Le symbole du Parti communiste place Tiananmen. Photo/ AFP archives
En un quart de siècle, le Parti communiste chinois (PCC) est parvenu à instaurer un silence d'État sur la répression meurtrière de la place Tiananmen.
En effet, un tiers de la population chinoise est né après l'écrasement du printemps de Pékin le 4 juin 1989 et a par conséquent moins de 25 ans. Et les aînés rechignent à parler d'un sujet devenu tabou. « Je ne sais pas de quoi vous parlez », confie, un peu embarrassée, une étudiante de vingt ans, croisée aux abords de l'Université de Pékin. Yang, 27 ans, employé d'une agence publicitaire, reconnaît être « en gros » au courant. Mais un jour où il y a fait allusion devant des amis, l'un d'eux l'a regardée, interloqué : « Il n'en avait absolument pas la moindre idée. »
« Le contrôle de l'éducation et le vaste système de censure des médias ont si bien réussi à éliminer toute référence à 1989 que beaucoup de jeunes ne savent pas ce qui s'est passé, ou alors n'en ont qu'une idée très floue », commente Jeremy Goldkorn, fondateur du site Danwei et expert de l'Internet chinois. « Si l'on ajoute une certaine réticence culturelle à évoquer les traumatismes du passé, il faudrait à ces jeunes un degré de curiosité inhabituel pour chercher des informations », ajoute-t-il.
« Beijing Coma »
De fait, les dirigeants communistes ont la hantise de voir renaître les revendications prodémocratiques portées par les manifestants de 1989, auxquels s'étaient joints des pans entiers du PCC. « Il y a une volonté délibérée d'oblitérer l'existence même des événements. On n'en parle plus, on joue la politique de l'amnésie », a indiqué un universitaire basé à Pékin. À l'instar des journaux et de la télévision, la censure sur Internet est draconienne : dans l'encyclopédie en ligne de Baidu, sorte de Wikipedia local, aucune page n'est dédiée à l'année 1989. Sur la plate-forme de microblogs Weibo, le Twitter chinois, les ciseaux balayent large : sont interdits des dizaines de mots pouvant évoquer la répression de 1989, mais aussi les chiffres 6-4 correspondant à la date du 4 juin. L'obsession de l'interdit va loin : en juin 2012, la Bourse de Shanghaï avait perdu 64,89 points, autrement dit « juin/4/1989 » ; la coïncidence avait valu aux mots « indice de Shanghai » d'être bannis des microblogs.

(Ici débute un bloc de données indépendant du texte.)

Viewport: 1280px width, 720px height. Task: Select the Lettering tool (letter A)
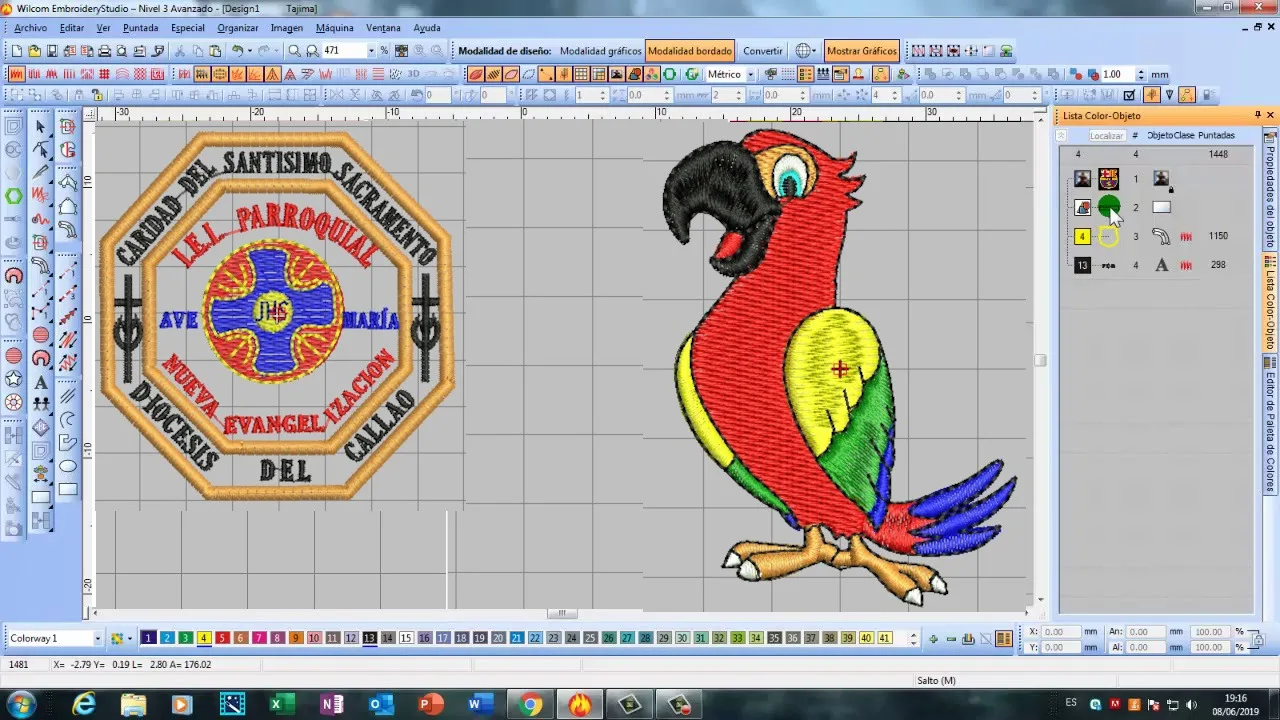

Certains internautes ingénieux mentionnent le « 35 mai », ou utilisent des caractères homophones des mots proscrits, mais même ces termes nouveaux finissent par grossir la liste noire des censeurs. Ces codes sont « un moyen de braver les autorités, une commémoration à la manière d'une bougie : peu en connaissent la signification, mais cela montre que l'on sait, qu'on veut se souvenir », souligne Jason Ng, universitaire américain auteur de Blocked on Weibo. Dans le même sens, Beijing Coma, roman de l'écrivain Ma Jian (2008) non autorisé en Chine, est une métaphore saisissanre qui décrit un jeune manifestant frappé par une balle perdue place Tiananmen : paralysé, muet et aveugle, il est condamné à flotter dans un coma sans fin.

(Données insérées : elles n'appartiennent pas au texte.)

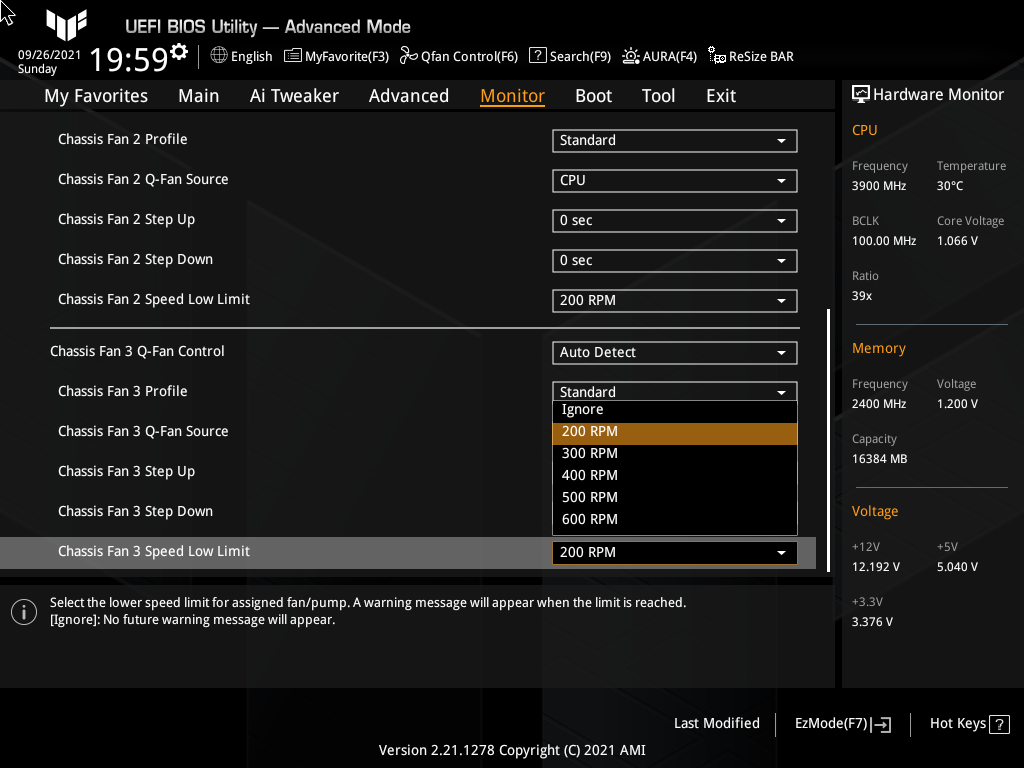
Task: Open the Search(F9) tool
Action: click(569, 56)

Cela dit, certains se battent contre cet oubli teinté d'indifférence, à l'image de Zhang Xianling, une « mère de Tiananmen » dont le fils de 19 ans a été abattu en 1989. « Beaucoup de jeunes ne veulent pas en savoir davantage car ils sont trop occupés, ils veulent travailler, gagner de l'argent. Mais pareille tragédie ne peut être dissimulée pour l'éternité. La vérité finira par se savoir », a-t-elle déclaré. De son côté, Cui Weiping, professeur de cinéma à Pékin, a assisté début mai à un « séminaire de mémoire » dans un appartement, auquel participait le célèbre avocat Pu Zhiqiang. Cette modeste réunion privée a provoqué un déchaînement policier, avec l'arrestation de Pu et d'autres intellectuels présents. « Se souvenir est une obligation morale », a confié Mme Cui. « Se résigner à l'oubli, ce serait trahir toutes les personnes tuées ce jour-là. »
Enfin, entre 2 000 et 3 000 personnes ont défilé hier dans les rues de Hong Kong, peu avant le 25e anniversaire de la répression à Tiananmen. Hong Kong jouit d'un statut à part puisque les habitants de l'ancienne colonie britannique sont les seuls à pouvoir protester ouvertement contre. Les manifestants ont scandé des slogans appelant à la « Démocratie maintenant » et à la « Fin du parti unique ».